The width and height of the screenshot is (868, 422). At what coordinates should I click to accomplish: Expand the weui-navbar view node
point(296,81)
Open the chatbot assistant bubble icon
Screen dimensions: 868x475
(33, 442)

————

**What to work on:**
Retype all the data, changing nothing.

**Solution to the problem:**
The width and height of the screenshot is (868, 422). At what coordinates should I click to accomplish: Expand the weui-navbar view node
point(296,81)
Open the chatbot assistant bubble icon
Screen dimensions: 868x475
(33, 442)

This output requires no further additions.